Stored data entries
..........

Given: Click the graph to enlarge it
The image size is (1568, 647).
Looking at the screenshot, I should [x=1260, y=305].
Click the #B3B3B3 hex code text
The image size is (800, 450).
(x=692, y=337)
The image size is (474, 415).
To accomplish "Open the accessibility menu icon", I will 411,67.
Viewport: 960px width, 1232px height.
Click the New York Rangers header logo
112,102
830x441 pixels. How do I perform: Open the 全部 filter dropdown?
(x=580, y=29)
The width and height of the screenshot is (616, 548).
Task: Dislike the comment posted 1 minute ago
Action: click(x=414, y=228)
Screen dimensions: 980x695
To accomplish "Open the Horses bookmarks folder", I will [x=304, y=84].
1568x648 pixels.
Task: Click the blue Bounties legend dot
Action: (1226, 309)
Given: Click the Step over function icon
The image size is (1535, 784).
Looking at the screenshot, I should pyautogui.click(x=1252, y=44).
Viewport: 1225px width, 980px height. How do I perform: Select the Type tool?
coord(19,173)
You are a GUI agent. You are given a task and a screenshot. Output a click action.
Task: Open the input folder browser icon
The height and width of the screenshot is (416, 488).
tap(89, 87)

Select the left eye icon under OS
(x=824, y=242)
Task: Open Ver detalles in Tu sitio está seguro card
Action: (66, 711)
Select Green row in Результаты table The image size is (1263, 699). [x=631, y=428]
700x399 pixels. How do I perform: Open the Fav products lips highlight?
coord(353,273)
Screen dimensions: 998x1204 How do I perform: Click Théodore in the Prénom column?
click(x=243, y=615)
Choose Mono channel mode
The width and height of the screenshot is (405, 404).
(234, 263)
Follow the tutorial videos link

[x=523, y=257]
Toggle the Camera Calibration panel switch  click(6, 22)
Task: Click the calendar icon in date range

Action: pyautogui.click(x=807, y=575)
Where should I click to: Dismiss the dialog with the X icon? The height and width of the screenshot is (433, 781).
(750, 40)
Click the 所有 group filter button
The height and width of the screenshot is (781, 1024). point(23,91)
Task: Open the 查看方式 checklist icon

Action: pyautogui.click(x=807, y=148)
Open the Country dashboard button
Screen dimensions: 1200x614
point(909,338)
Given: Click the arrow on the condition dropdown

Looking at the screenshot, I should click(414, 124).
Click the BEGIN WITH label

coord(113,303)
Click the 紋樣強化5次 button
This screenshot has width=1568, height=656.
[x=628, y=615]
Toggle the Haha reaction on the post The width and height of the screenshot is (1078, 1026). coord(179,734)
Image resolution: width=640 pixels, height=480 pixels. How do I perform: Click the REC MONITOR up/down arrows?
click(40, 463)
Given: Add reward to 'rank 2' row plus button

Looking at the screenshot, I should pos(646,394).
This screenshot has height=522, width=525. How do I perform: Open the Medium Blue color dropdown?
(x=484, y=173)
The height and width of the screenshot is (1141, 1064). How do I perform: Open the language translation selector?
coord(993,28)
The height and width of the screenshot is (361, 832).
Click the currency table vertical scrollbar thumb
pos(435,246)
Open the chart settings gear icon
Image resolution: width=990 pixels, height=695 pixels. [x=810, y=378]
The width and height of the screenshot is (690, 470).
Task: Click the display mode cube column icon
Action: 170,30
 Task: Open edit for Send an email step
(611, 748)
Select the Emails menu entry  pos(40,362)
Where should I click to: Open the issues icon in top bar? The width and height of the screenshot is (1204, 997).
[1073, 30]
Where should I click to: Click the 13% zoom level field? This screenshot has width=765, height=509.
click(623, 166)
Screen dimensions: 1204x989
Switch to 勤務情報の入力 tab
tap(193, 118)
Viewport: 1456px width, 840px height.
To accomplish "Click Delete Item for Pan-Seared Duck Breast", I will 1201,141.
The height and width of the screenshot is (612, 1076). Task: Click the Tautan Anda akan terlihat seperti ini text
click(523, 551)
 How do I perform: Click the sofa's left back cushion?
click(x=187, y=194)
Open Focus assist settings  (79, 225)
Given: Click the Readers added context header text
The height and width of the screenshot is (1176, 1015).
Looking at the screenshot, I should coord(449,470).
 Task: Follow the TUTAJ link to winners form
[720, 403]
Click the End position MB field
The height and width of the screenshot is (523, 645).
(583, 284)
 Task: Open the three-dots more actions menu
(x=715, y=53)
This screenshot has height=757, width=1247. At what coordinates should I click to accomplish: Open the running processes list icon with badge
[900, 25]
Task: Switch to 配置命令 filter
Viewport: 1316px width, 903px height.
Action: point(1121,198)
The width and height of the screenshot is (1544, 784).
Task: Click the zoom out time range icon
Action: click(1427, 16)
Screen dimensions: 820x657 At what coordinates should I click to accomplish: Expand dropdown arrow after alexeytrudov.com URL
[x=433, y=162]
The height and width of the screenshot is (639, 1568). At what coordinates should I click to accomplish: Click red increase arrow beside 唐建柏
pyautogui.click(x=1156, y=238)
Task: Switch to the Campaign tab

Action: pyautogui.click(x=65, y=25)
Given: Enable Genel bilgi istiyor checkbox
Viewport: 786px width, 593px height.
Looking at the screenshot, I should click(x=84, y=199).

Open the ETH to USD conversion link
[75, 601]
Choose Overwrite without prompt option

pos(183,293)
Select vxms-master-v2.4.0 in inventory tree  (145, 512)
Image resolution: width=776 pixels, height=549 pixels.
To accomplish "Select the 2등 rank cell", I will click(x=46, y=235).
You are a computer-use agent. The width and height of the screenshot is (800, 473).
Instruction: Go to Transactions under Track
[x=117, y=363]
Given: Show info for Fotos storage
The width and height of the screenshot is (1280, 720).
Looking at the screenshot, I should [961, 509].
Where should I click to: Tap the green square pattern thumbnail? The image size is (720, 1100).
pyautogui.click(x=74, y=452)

..........

Repeat each record exactly. Omit nothing.

◆ SOLUTION BELOW:
Given: Click the graph to enlarge it
The image size is (1568, 647).
Looking at the screenshot, I should [x=1260, y=305].
Click the #B3B3B3 hex code text
The image size is (800, 450).
(x=692, y=337)
The image size is (474, 415).
To accomplish "Open the accessibility menu icon", I will 411,67.
Viewport: 960px width, 1232px height.
Click the New York Rangers header logo
112,102
830x441 pixels. How do I perform: Open the 全部 filter dropdown?
(x=580, y=29)
The width and height of the screenshot is (616, 548).
Task: Dislike the comment posted 1 minute ago
Action: click(x=414, y=228)
Screen dimensions: 980x695
To accomplish "Open the Horses bookmarks folder", I will [x=304, y=84].
1568x648 pixels.
Task: Click the blue Bounties legend dot
Action: (1226, 309)
Given: Click the Step over function icon
The image size is (1535, 784).
Looking at the screenshot, I should pyautogui.click(x=1252, y=44).
Viewport: 1225px width, 980px height. How do I perform: Select the Type tool?
coord(19,173)
You are a GUI agent. You are given a task and a screenshot. Output a click action.
Task: Open the input folder browser icon
The height and width of the screenshot is (416, 488).
tap(89, 87)

Select the left eye icon under OS
(x=824, y=242)
Task: Open Ver detalles in Tu sitio está seguro card
Action: (66, 711)
Select Green row in Результаты table The image size is (1263, 699). [x=631, y=428]
700x399 pixels. How do I perform: Open the Fav products lips highlight?
coord(353,273)
Screen dimensions: 998x1204 How do I perform: Click Théodore in the Prénom column?
click(x=243, y=615)
Choose Mono channel mode
The width and height of the screenshot is (405, 404).
(234, 263)
Follow the tutorial videos link

[x=523, y=257]
Toggle the Camera Calibration panel switch  click(6, 22)
Task: Click the calendar icon in date range

Action: pyautogui.click(x=807, y=575)
Where should I click to: Dismiss the dialog with the X icon? The height and width of the screenshot is (433, 781).
(750, 40)
Click the 所有 group filter button
The height and width of the screenshot is (781, 1024). point(23,91)
Task: Open the 查看方式 checklist icon

Action: pyautogui.click(x=807, y=148)
Open the Country dashboard button
Screen dimensions: 1200x614
point(909,338)
Given: Click the arrow on the condition dropdown

Looking at the screenshot, I should click(414, 124).
Click the BEGIN WITH label

coord(113,303)
Click the 紋樣強化5次 button
This screenshot has width=1568, height=656.
[x=628, y=615]
Toggle the Haha reaction on the post The width and height of the screenshot is (1078, 1026). coord(179,734)
Image resolution: width=640 pixels, height=480 pixels. How do I perform: Click the REC MONITOR up/down arrows?
click(40, 463)
Given: Add reward to 'rank 2' row plus button

Looking at the screenshot, I should pos(646,394).
This screenshot has height=522, width=525. How do I perform: Open the Medium Blue color dropdown?
(x=484, y=173)
The height and width of the screenshot is (1141, 1064). How do I perform: Open the language translation selector?
coord(993,28)
The height and width of the screenshot is (361, 832).
Click the currency table vertical scrollbar thumb
pos(435,246)
Open the chart settings gear icon
Image resolution: width=990 pixels, height=695 pixels. [x=810, y=378]
The width and height of the screenshot is (690, 470).
Task: Click the display mode cube column icon
Action: 170,30
 Task: Open edit for Send an email step
(611, 748)
Select the Emails menu entry  pos(40,362)
Where should I click to: Open the issues icon in top bar? The width and height of the screenshot is (1204, 997).
[1073, 30]
Where should I click to: Click the 13% zoom level field? This screenshot has width=765, height=509.
click(623, 166)
Screen dimensions: 1204x989
Switch to 勤務情報の入力 tab
tap(193, 118)
Viewport: 1456px width, 840px height.
To accomplish "Click Delete Item for Pan-Seared Duck Breast", I will 1201,141.
The height and width of the screenshot is (612, 1076). Task: Click the Tautan Anda akan terlihat seperti ini text
click(523, 551)
 How do I perform: Click the sofa's left back cushion?
click(x=187, y=194)
Open Focus assist settings  (79, 225)
Given: Click the Readers added context header text
The height and width of the screenshot is (1176, 1015).
Looking at the screenshot, I should coord(449,470).
 Task: Follow the TUTAJ link to winners form
[720, 403]
Click the End position MB field
The height and width of the screenshot is (523, 645).
(583, 284)
 Task: Open the three-dots more actions menu
(x=715, y=53)
This screenshot has height=757, width=1247. At what coordinates should I click to accomplish: Open the running processes list icon with badge
[900, 25]
Task: Switch to 配置命令 filter
Viewport: 1316px width, 903px height.
Action: point(1121,198)
The width and height of the screenshot is (1544, 784).
Task: Click the zoom out time range icon
Action: click(1427, 16)
Screen dimensions: 820x657 At what coordinates should I click to accomplish: Expand dropdown arrow after alexeytrudov.com URL
[x=433, y=162]
The height and width of the screenshot is (639, 1568). At what coordinates should I click to accomplish: Click red increase arrow beside 唐建柏
pyautogui.click(x=1156, y=238)
Task: Switch to the Campaign tab

Action: pyautogui.click(x=65, y=25)
Given: Enable Genel bilgi istiyor checkbox
Viewport: 786px width, 593px height.
Looking at the screenshot, I should click(x=84, y=199).

Open the ETH to USD conversion link
[75, 601]
Choose Overwrite without prompt option

pos(183,293)
Select vxms-master-v2.4.0 in inventory tree  (145, 512)
Image resolution: width=776 pixels, height=549 pixels.
To accomplish "Select the 2등 rank cell", I will click(x=46, y=235).
You are a computer-use agent. The width and height of the screenshot is (800, 473).
Instruction: Go to Transactions under Track
[x=117, y=363]
Given: Show info for Fotos storage
The width and height of the screenshot is (1280, 720).
Looking at the screenshot, I should [961, 509].
Where should I click to: Tap the green square pattern thumbnail? The image size is (720, 1100).
pyautogui.click(x=74, y=452)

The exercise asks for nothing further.